We are working on an application to do color calibration of monitors. I have written a sample app that is hardened but not sandboxed that sets the profile in C++ code just fine. But it is not working when I run it in a sandboxed application. I get the following error when it is run from our Sandboxed app.
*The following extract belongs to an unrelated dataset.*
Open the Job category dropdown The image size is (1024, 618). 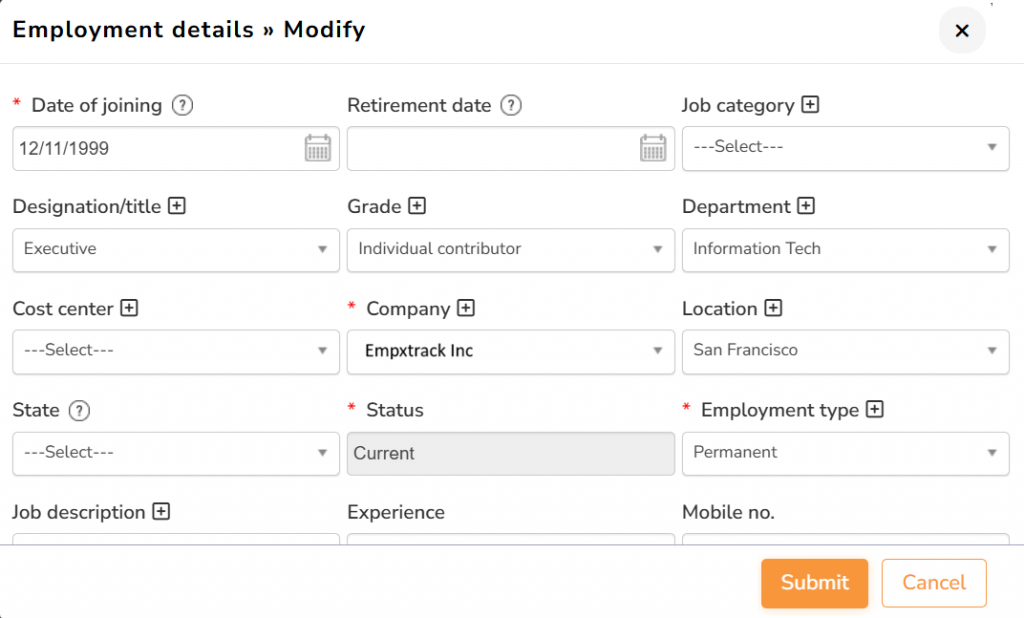coord(845,147)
/var/folders/74/k56q83tx0457gjp1mtvq37x40000gn/T/Seboya.TruHu.MacApp/2022-05-20-15-37-27/SeboyaProfile.icc successfully created 2022-05-20 13:39:13.900926+0000 SebProf[1718:21690] [User Defaults] Couldn't write values for keys ( "com.apple.ColorSync.Devices" ) in CFPrefsPlistSource<0x60000261ed80> (Domain: kCFPreferencesAnyApplication, User: kCFPreferencesCurrentUser, ByHost: Yes, Container: (null), Contents Need Refresh: No): setting preferences outside an application's container requires user-preference-write or file-write-data sandbox access 2022-05-20 13:39:13.901033+0000 SebProf[1718:21690] [SebProf] ColorSyncDeviceRegistrySynchronize failed for kCFPreferencesCurrentUser, kCFPreferencesCurrentHost
We are trying to use the ColorSyncDeviceSetCustomProfiles API to set the Color Profile. Please let us know how we can go about setting a Color Profile in a sandboxed application.
Also I tried porting this C++ code to both Objective C and to Swift but it is not working in either case I would like to do it in Swift is this possible? Any example Swift code would be most helpful!
The second problem we are having is that we are trying to copy the icc Color Profile into the Users ~Username/Library/ColorSync/Profiles folder. It appears that it needs to be located in this folder to show up in the System Preferences Display Color Profile Menu and allow users to toggle between it and other color profiles. I am using the API SFAuthenticaton from the Security Framework to obtain administrative privileges in order to be able to write to this folder but it is still failing after entering and administrative password. I had to make this be a Hardened application without being Sandboxed for this API to work, the SFAuthorization documentation says that it does not work in Sandboxed apps.
"Important The authorization services API is not supported within an app sandbox because it allows privilege escalation.”
How can we write a file to this folder in a sandboxed application?